= Neimeth PLC =

Nigerian pharmaceutical company

NEIMETH International Pharmaceuticals PLC is a publicly listed pharmaceutical company founded in 1997 and headquartered in Lagos. It was established by a former managing director of Pfizer Products of Nigeria to acquire some of the trading assets of Pfizer International in Nigeria.

==History==
===Pfizer in Nigeria===
Pfizer began operations in Nigeria in 1957 importing its branded products such as Terramycin into the country. In 1962, it opened a factory at Aba, the first pharmaceutical factory in British West Africa. The Civil war in Nigeria affected production at Pfizer's plant at Aba which caused the firm to commit new investment to build a new plant at Oregun, Lagos. The new factory expanded Pfizer's product offerings to include inject-able drugs.

In the 1990s, the firm faced increased competition from imported generic products from Asia and those manufactured within the country. While, the firm generated majority of its sales through relationships with pharmacists and hospitals, the rise in OTC consumption and importation of generics shifted the firm's focus away from business to business sales of prescription drugs and towards OTCs. The firm increased production of OTC drugs and sales to drug stores and other over the counter retailers.

===Neimeth===
In 1997, the parent company's global re-positioning away from OTC drugs led to a management buyout of majority shares. The new firm was named Neimeth International Pharmaceuticals, in honor of a Pfizer executive who provided support to the Nigerian operation. At inception, Neimeth manufactured drugs licensed from Pfizer International, in 2009, Neimeth's in-house research had yielded product that account for 30% of its revenues.

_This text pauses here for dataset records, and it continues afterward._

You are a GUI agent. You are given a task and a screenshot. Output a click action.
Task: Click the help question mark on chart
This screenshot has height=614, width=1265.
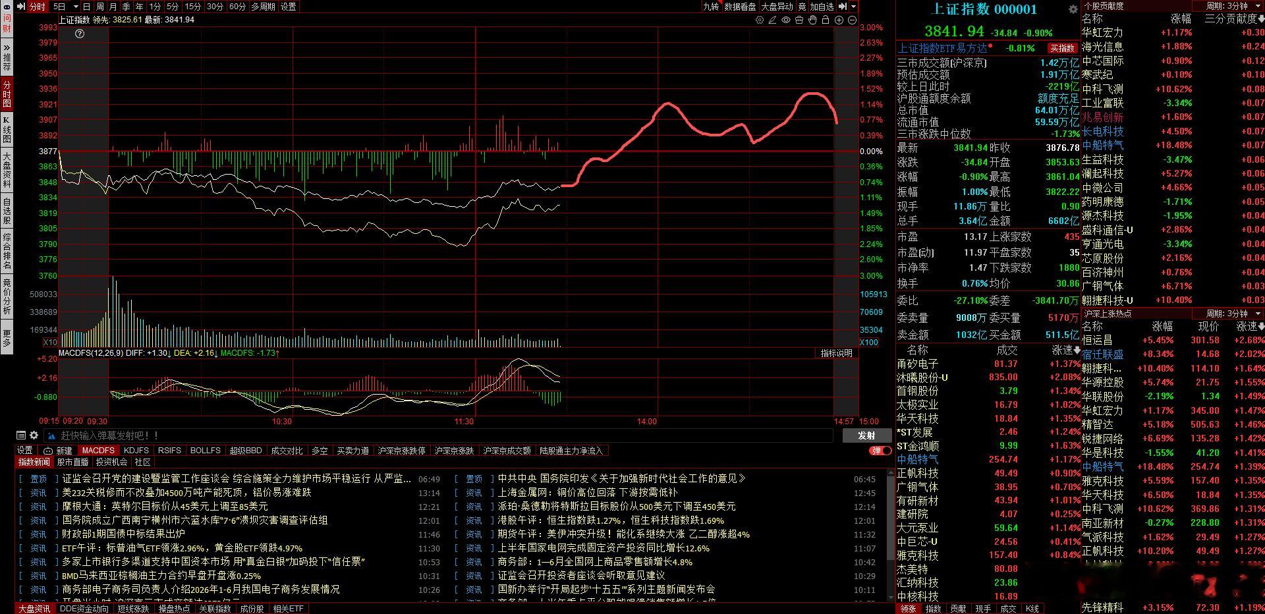[x=80, y=34]
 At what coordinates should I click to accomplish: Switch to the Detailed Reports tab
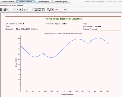pyautogui.click(x=26, y=2)
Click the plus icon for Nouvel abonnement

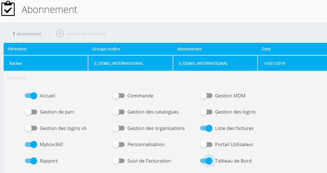click(60, 34)
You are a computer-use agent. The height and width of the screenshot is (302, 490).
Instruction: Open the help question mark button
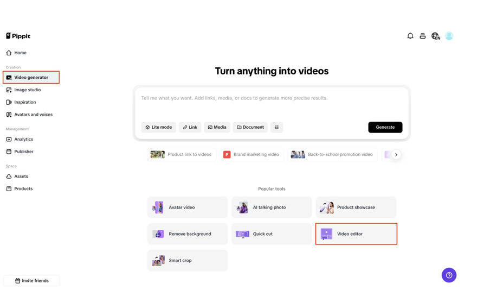[449, 275]
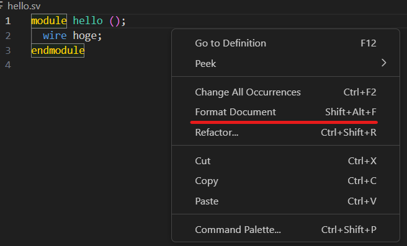Click line number 3 in gutter
Image resolution: width=407 pixels, height=246 pixels.
(x=8, y=50)

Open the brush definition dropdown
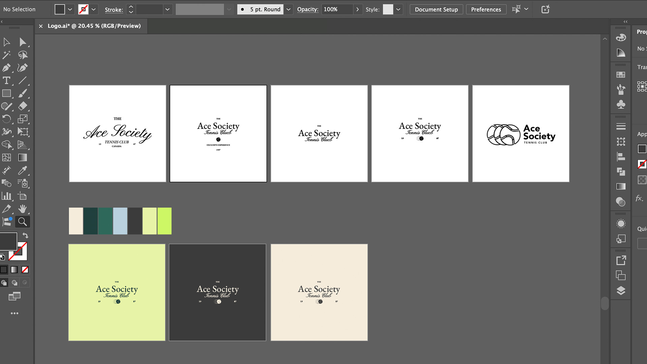pos(288,9)
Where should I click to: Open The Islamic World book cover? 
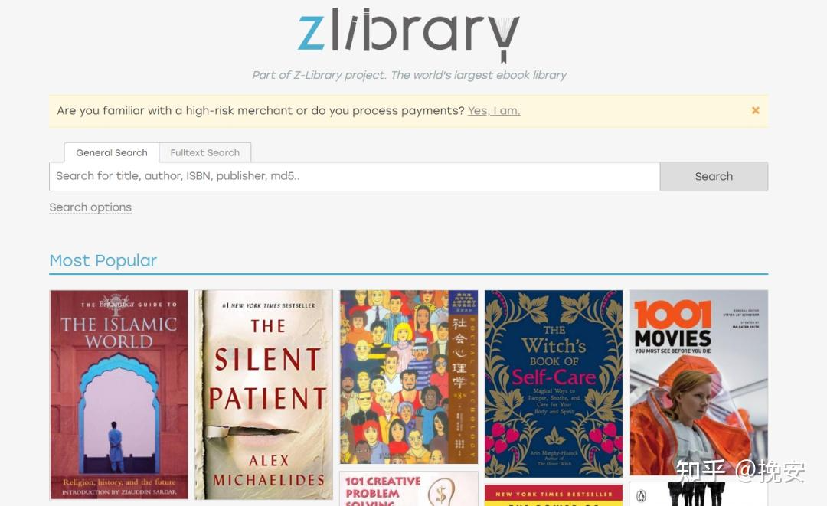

In the middle of 2010s, Neimeth went through a period of losses, at one time, it lost an entire stock of raw materials in a fire incident.

==Products==
Neimeth's in-house research and development created an herbal remedy for sickle cell crisis management called Ciklavit, with Cajanus cajan as an active ingredient. The drug is one of the offering from its Neimeth Product Group, a strategic business unit of the firm that also markets generic offerings such as Normoretic and flexodene.